**DATASET RECORDS:**
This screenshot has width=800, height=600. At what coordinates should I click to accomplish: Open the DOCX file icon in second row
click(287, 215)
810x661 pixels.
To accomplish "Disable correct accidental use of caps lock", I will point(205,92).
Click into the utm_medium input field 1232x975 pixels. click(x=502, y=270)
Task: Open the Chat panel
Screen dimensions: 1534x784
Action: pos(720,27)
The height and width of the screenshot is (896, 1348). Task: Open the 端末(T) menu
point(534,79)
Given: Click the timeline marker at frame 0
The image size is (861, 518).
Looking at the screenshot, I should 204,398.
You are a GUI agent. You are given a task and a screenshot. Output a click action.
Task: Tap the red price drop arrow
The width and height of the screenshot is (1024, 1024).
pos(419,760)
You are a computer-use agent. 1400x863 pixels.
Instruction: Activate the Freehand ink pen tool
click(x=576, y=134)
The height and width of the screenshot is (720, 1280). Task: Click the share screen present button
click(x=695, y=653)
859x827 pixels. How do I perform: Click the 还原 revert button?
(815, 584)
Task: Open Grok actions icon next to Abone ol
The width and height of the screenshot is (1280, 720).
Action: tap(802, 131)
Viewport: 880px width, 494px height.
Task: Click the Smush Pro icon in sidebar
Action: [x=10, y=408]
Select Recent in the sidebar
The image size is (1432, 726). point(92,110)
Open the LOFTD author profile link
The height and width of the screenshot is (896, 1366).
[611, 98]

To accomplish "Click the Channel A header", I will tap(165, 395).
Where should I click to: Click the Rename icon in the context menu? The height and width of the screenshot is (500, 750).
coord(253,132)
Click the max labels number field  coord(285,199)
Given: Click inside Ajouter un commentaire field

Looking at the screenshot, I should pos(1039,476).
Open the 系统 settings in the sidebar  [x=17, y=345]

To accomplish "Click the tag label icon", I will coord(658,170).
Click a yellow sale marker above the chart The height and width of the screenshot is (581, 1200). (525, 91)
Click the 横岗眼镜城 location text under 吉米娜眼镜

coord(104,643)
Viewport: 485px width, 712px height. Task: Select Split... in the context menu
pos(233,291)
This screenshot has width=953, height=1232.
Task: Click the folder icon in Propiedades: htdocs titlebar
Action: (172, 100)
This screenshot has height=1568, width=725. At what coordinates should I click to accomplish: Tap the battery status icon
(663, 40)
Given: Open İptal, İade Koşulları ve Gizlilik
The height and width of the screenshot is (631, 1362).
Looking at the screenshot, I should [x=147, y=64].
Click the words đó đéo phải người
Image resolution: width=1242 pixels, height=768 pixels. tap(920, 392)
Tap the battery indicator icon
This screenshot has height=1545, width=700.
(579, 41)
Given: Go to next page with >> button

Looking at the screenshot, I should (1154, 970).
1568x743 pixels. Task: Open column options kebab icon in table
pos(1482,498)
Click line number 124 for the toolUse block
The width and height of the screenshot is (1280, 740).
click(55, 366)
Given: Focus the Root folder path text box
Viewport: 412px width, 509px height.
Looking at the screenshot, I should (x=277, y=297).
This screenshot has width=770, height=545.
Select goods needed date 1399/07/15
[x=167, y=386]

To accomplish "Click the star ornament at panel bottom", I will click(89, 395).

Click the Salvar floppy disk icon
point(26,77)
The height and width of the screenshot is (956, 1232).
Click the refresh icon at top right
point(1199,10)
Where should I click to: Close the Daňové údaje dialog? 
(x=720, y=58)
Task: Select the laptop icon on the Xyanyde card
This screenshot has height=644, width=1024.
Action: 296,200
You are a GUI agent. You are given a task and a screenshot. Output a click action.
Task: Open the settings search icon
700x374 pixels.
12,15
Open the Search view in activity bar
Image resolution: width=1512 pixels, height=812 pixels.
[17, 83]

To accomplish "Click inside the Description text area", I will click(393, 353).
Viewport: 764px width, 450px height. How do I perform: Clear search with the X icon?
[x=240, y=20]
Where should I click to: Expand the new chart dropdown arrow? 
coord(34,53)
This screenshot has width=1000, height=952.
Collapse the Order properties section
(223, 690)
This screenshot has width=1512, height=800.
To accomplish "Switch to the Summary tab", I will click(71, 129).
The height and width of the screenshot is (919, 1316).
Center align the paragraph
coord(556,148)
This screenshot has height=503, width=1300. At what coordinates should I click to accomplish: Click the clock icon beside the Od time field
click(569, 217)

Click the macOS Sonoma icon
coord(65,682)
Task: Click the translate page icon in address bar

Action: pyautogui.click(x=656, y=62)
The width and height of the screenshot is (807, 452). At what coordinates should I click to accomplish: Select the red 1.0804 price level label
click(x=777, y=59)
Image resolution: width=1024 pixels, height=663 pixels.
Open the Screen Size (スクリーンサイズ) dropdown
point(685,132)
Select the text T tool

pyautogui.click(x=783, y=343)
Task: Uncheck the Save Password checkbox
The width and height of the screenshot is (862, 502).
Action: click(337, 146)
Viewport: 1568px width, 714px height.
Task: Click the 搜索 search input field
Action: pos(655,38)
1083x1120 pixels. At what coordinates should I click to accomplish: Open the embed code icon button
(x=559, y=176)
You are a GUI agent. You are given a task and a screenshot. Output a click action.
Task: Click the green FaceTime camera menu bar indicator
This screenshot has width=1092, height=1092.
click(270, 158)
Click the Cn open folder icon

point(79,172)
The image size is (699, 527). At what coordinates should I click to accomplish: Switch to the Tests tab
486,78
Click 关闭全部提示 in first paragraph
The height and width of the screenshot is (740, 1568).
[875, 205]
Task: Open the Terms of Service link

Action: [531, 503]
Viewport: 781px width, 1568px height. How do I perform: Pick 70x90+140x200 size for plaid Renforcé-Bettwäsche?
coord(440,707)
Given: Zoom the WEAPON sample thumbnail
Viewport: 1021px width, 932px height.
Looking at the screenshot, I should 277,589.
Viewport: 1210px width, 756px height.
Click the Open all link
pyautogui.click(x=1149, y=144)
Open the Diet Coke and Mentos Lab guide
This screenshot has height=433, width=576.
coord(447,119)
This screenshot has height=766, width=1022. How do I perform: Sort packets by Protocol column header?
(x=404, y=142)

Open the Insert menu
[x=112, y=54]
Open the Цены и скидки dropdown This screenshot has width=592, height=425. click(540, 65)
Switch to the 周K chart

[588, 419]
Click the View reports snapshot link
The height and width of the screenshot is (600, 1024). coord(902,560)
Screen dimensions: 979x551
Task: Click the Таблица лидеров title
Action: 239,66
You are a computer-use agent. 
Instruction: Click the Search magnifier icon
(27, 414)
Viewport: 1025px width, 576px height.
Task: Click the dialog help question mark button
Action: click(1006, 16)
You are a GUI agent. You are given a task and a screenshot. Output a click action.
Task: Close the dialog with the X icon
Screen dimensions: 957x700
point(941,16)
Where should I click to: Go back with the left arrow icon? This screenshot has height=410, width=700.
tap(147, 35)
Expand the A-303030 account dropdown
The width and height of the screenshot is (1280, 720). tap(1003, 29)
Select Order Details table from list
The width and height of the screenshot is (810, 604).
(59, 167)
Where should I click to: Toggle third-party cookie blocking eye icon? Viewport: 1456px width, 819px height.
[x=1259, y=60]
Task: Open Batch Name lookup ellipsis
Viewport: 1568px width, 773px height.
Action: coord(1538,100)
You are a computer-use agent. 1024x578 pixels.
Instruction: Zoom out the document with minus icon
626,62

**DIRECTIONS FOR THIS TASK:**
Everything in the listing is to be restated exactly.

**THE COMPLETED TASK:**
This screenshot has width=800, height=600. At what coordinates should I click to accomplish: Open the DOCX file icon in second row
click(287, 215)
810x661 pixels.
To accomplish "Disable correct accidental use of caps lock", I will point(205,92).
Click into the utm_medium input field 1232x975 pixels. click(x=502, y=270)
Task: Open the Chat panel
Screen dimensions: 1534x784
Action: pos(720,27)
The height and width of the screenshot is (896, 1348). Task: Open the 端末(T) menu
point(534,79)
Given: Click the timeline marker at frame 0
The image size is (861, 518).
Looking at the screenshot, I should 204,398.
You are a GUI agent. You are given a task and a screenshot. Output a click action.
Task: Tap the red price drop arrow
The width and height of the screenshot is (1024, 1024).
pos(419,760)
You are a computer-use agent. 1400x863 pixels.
Instruction: Activate the Freehand ink pen tool
click(x=576, y=134)
The height and width of the screenshot is (720, 1280). Task: Click the share screen present button
click(x=695, y=653)
859x827 pixels. How do I perform: Click the 还原 revert button?
(815, 584)
Task: Open Grok actions icon next to Abone ol
The width and height of the screenshot is (1280, 720).
Action: tap(802, 131)
Viewport: 880px width, 494px height.
Task: Click the Smush Pro icon in sidebar
Action: [x=10, y=408]
Select Recent in the sidebar
The image size is (1432, 726). point(92,110)
Open the LOFTD author profile link
The height and width of the screenshot is (896, 1366).
[611, 98]

To accomplish "Click the Channel A header", I will tap(165, 395).
Where should I click to: Click the Rename icon in the context menu? The height and width of the screenshot is (500, 750).
coord(253,132)
Click the max labels number field  coord(285,199)
Given: Click inside Ajouter un commentaire field

Looking at the screenshot, I should pos(1039,476).
Open the 系统 settings in the sidebar  [x=17, y=345]

To accomplish "Click the tag label icon", I will coord(658,170).
Click a yellow sale marker above the chart The height and width of the screenshot is (581, 1200). (525, 91)
Click the 横岗眼镜城 location text under 吉米娜眼镜

coord(104,643)
Viewport: 485px width, 712px height. Task: Select Split... in the context menu
pos(233,291)
This screenshot has width=953, height=1232.
Task: Click the folder icon in Propiedades: htdocs titlebar
Action: (172, 100)
This screenshot has height=1568, width=725. At what coordinates should I click to accomplish: Tap the battery status icon
(663, 40)
Given: Open İptal, İade Koşulları ve Gizlilik
The height and width of the screenshot is (631, 1362).
Looking at the screenshot, I should [x=147, y=64].
Click the words đó đéo phải người
Image resolution: width=1242 pixels, height=768 pixels. tap(920, 392)
Tap the battery indicator icon
This screenshot has height=1545, width=700.
(579, 41)
Given: Go to next page with >> button

Looking at the screenshot, I should (1154, 970).
1568x743 pixels. Task: Open column options kebab icon in table
pos(1482,498)
Click line number 124 for the toolUse block
The width and height of the screenshot is (1280, 740).
click(55, 366)
Given: Focus the Root folder path text box
Viewport: 412px width, 509px height.
Looking at the screenshot, I should (x=277, y=297).
This screenshot has width=770, height=545.
Select goods needed date 1399/07/15
[x=167, y=386]

To accomplish "Click the star ornament at panel bottom", I will click(89, 395).

Click the Salvar floppy disk icon
point(26,77)
The height and width of the screenshot is (956, 1232).
Click the refresh icon at top right
point(1199,10)
Where should I click to: Close the Daňové údaje dialog? 
(x=720, y=58)
Task: Select the laptop icon on the Xyanyde card
This screenshot has height=644, width=1024.
Action: 296,200
You are a GUI agent. You are given a task and a screenshot. Output a click action.
Task: Open the settings search icon
700x374 pixels.
12,15
Open the Search view in activity bar
Image resolution: width=1512 pixels, height=812 pixels.
[17, 83]

To accomplish "Click inside the Description text area", I will click(393, 353).
Viewport: 764px width, 450px height. How do I perform: Clear search with the X icon?
[x=240, y=20]
Where should I click to: Expand the new chart dropdown arrow? 
coord(34,53)
This screenshot has width=1000, height=952.
Collapse the Order properties section
(223, 690)
This screenshot has width=1512, height=800.
To accomplish "Switch to the Summary tab", I will click(71, 129).
The height and width of the screenshot is (919, 1316).
Center align the paragraph
coord(556,148)
This screenshot has height=503, width=1300. At what coordinates should I click to accomplish: Click the clock icon beside the Od time field
click(569, 217)

Click the macOS Sonoma icon
coord(65,682)
Task: Click the translate page icon in address bar

Action: pyautogui.click(x=656, y=62)
The width and height of the screenshot is (807, 452). At what coordinates should I click to accomplish: Select the red 1.0804 price level label
click(x=777, y=59)
Image resolution: width=1024 pixels, height=663 pixels.
Open the Screen Size (スクリーンサイズ) dropdown
point(685,132)
Select the text T tool

pyautogui.click(x=783, y=343)
Task: Uncheck the Save Password checkbox
The width and height of the screenshot is (862, 502).
Action: click(337, 146)
Viewport: 1568px width, 714px height.
Task: Click the 搜索 search input field
Action: pos(655,38)
1083x1120 pixels. At what coordinates should I click to accomplish: Open the embed code icon button
(x=559, y=176)
You are a GUI agent. You are given a task and a screenshot. Output a click action.
Task: Click the green FaceTime camera menu bar indicator
This screenshot has width=1092, height=1092.
click(270, 158)
Click the Cn open folder icon

point(79,172)
The image size is (699, 527). At what coordinates should I click to accomplish: Switch to the Tests tab
486,78
Click 关闭全部提示 in first paragraph
The height and width of the screenshot is (740, 1568).
[875, 205]
Task: Open the Terms of Service link

Action: [531, 503]
Viewport: 781px width, 1568px height. How do I perform: Pick 70x90+140x200 size for plaid Renforcé-Bettwäsche?
coord(440,707)
Given: Zoom the WEAPON sample thumbnail
Viewport: 1021px width, 932px height.
Looking at the screenshot, I should 277,589.
Viewport: 1210px width, 756px height.
Click the Open all link
pyautogui.click(x=1149, y=144)
Open the Diet Coke and Mentos Lab guide
This screenshot has height=433, width=576.
coord(447,119)
This screenshot has height=766, width=1022. How do I perform: Sort packets by Protocol column header?
(x=404, y=142)

Open the Insert menu
[x=112, y=54]
Open the Цены и скидки dropdown This screenshot has width=592, height=425. click(540, 65)
Switch to the 周K chart

[588, 419]
Click the View reports snapshot link
The height and width of the screenshot is (600, 1024). coord(902,560)
Screen dimensions: 979x551
Task: Click the Таблица лидеров title
Action: 239,66
You are a computer-use agent. 
Instruction: Click the Search magnifier icon
(27, 414)
Viewport: 1025px width, 576px height.
Task: Click the dialog help question mark button
Action: click(1006, 16)
You are a GUI agent. You are given a task and a screenshot. Output a click action.
Task: Close the dialog with the X icon
Screen dimensions: 957x700
point(941,16)
Where should I click to: Go back with the left arrow icon? This screenshot has height=410, width=700.
tap(147, 35)
Expand the A-303030 account dropdown
The width and height of the screenshot is (1280, 720). tap(1003, 29)
Select Order Details table from list
The width and height of the screenshot is (810, 604).
(59, 167)
Where should I click to: Toggle third-party cookie blocking eye icon? Viewport: 1456px width, 819px height.
[x=1259, y=60]
Task: Open Batch Name lookup ellipsis
Viewport: 1568px width, 773px height.
Action: coord(1538,100)
You are a computer-use agent. 1024x578 pixels.
Instruction: Zoom out the document with minus icon
626,62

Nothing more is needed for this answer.